_Task to complete_:
Retype exactly the lines from the line with "Instruction: Click the Timeout help icon" to the end of the data, keeping both boundary lines.

· · · ·

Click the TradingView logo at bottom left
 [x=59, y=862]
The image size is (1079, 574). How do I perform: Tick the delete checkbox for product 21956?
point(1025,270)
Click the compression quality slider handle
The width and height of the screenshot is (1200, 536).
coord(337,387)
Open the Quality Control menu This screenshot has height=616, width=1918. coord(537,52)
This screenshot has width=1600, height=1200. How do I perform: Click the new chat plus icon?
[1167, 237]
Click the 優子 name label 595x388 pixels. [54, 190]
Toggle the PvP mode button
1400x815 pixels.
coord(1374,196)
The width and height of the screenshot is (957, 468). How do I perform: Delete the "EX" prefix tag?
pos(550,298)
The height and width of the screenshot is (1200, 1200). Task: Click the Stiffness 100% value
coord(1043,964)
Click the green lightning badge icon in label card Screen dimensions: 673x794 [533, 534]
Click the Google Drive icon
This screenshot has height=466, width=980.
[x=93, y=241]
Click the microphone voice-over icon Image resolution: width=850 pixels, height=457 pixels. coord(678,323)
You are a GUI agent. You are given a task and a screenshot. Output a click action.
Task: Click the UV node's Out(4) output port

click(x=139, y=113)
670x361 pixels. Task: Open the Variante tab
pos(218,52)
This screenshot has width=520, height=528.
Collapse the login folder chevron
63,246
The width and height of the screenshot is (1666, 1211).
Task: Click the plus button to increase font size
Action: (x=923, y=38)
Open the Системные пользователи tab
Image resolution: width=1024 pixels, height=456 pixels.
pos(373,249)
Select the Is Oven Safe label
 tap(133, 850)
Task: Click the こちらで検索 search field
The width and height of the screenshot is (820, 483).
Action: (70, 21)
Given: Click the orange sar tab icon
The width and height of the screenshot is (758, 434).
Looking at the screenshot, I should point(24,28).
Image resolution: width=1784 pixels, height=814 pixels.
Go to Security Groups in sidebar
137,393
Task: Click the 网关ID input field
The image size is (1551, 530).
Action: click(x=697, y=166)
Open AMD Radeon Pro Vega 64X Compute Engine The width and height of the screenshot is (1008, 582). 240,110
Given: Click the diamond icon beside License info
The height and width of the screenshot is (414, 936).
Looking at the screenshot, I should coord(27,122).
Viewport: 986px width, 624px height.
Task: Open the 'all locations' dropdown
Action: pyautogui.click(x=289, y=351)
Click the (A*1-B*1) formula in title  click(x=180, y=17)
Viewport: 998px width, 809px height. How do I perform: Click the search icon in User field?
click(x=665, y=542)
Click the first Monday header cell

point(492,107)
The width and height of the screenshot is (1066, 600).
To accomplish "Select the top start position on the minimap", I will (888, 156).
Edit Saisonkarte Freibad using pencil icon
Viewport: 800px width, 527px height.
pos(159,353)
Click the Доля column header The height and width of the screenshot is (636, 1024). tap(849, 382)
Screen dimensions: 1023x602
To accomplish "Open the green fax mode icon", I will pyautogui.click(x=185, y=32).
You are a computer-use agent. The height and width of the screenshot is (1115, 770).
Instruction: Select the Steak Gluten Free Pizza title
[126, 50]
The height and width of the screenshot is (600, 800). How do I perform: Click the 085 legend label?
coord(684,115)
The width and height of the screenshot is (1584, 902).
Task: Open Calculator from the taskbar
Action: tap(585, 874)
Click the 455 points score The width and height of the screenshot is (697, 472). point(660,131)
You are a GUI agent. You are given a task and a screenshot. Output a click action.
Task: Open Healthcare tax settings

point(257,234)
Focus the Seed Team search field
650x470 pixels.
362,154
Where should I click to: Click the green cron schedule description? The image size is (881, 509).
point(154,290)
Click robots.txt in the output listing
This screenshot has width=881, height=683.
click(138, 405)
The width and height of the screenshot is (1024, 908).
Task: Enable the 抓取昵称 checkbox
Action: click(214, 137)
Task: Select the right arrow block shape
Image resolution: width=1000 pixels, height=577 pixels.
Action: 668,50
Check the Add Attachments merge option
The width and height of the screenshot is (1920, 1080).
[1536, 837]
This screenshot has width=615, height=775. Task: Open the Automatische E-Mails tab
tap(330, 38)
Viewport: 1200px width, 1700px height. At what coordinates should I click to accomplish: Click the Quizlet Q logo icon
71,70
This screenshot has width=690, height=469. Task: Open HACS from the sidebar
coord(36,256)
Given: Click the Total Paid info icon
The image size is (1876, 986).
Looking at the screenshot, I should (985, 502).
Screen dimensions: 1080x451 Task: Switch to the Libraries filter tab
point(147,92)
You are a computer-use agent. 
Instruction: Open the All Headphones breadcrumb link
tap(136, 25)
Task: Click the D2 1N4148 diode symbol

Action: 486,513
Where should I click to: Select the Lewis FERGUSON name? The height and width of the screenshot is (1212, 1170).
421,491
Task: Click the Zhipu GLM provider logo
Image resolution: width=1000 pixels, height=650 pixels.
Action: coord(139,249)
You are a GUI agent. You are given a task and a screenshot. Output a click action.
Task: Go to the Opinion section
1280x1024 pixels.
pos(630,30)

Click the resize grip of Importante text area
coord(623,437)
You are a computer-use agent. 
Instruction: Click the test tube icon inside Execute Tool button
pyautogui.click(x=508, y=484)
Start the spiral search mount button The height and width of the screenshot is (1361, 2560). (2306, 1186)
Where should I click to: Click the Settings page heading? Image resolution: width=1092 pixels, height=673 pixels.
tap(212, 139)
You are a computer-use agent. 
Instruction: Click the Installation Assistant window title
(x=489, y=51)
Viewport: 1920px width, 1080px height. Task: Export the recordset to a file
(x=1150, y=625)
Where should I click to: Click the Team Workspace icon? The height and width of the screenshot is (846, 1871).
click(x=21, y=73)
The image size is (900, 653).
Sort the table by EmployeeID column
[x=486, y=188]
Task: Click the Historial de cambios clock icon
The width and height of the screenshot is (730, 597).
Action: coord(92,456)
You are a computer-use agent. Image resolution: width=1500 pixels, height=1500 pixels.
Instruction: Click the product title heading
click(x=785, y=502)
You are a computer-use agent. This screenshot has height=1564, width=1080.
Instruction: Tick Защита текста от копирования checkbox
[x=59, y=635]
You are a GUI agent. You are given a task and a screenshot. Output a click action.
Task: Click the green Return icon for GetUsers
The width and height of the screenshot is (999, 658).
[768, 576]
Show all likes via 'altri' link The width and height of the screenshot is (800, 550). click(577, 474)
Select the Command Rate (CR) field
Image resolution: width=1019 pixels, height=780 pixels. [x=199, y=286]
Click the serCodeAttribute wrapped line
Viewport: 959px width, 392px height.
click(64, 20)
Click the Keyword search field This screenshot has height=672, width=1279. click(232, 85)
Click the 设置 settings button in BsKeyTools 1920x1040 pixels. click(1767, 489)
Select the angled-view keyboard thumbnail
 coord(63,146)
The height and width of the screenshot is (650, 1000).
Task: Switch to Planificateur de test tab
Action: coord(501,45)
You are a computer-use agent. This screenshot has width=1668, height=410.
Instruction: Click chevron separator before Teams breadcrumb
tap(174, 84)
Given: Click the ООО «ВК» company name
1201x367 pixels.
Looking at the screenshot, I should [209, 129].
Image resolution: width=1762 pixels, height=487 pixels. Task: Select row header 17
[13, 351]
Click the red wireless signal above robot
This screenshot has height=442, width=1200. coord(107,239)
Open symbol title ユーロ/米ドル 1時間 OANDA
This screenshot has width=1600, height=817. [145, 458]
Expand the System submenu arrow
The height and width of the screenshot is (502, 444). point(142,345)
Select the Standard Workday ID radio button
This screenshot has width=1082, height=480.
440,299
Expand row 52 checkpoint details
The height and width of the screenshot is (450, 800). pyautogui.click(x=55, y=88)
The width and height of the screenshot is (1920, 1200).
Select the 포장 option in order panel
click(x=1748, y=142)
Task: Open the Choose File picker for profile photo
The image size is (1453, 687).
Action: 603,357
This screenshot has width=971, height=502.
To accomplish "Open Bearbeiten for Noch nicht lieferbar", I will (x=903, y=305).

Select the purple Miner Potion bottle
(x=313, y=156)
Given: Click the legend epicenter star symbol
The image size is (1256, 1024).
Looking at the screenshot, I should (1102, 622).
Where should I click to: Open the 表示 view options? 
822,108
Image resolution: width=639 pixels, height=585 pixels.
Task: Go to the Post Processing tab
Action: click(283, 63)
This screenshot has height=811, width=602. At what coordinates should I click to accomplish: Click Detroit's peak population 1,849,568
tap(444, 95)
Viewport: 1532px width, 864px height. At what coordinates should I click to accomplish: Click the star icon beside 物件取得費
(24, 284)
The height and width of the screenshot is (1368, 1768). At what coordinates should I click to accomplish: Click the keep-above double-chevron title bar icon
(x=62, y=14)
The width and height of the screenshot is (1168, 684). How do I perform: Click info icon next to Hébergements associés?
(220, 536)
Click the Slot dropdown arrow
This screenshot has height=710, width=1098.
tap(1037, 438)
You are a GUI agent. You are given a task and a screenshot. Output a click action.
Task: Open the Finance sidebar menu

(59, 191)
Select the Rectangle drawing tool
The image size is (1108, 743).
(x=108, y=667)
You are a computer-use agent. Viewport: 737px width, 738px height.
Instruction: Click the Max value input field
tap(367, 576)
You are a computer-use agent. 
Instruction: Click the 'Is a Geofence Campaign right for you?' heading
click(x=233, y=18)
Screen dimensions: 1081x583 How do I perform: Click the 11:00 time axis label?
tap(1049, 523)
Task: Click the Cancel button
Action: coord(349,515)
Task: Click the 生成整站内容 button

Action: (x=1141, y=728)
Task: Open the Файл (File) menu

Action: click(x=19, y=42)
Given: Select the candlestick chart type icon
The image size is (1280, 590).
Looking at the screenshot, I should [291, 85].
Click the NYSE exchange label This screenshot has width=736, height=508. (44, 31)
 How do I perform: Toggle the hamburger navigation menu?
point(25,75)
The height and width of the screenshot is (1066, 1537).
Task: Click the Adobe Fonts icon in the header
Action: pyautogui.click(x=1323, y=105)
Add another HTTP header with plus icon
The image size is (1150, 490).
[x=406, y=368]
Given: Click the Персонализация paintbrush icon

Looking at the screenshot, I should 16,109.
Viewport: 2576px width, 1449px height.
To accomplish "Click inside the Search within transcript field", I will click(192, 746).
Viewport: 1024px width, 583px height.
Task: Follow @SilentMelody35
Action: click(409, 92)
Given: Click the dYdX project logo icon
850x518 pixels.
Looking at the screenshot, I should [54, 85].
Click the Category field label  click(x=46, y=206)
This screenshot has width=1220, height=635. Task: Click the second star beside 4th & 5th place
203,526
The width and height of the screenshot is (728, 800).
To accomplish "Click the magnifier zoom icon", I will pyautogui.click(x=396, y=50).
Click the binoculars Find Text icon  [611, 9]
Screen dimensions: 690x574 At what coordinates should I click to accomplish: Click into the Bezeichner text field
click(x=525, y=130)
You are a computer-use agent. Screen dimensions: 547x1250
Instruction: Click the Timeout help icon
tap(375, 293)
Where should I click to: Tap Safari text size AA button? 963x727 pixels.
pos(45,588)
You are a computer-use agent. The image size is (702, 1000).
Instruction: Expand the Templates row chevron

· · · ·

_Response box_:
Instruction: Click the Timeout help icon
tap(375, 293)
Where should I click to: Tap Safari text size AA button? 963x727 pixels.
pos(45,588)
You are a computer-use agent. The image size is (702, 1000).
Instruction: Expand the Templates row chevron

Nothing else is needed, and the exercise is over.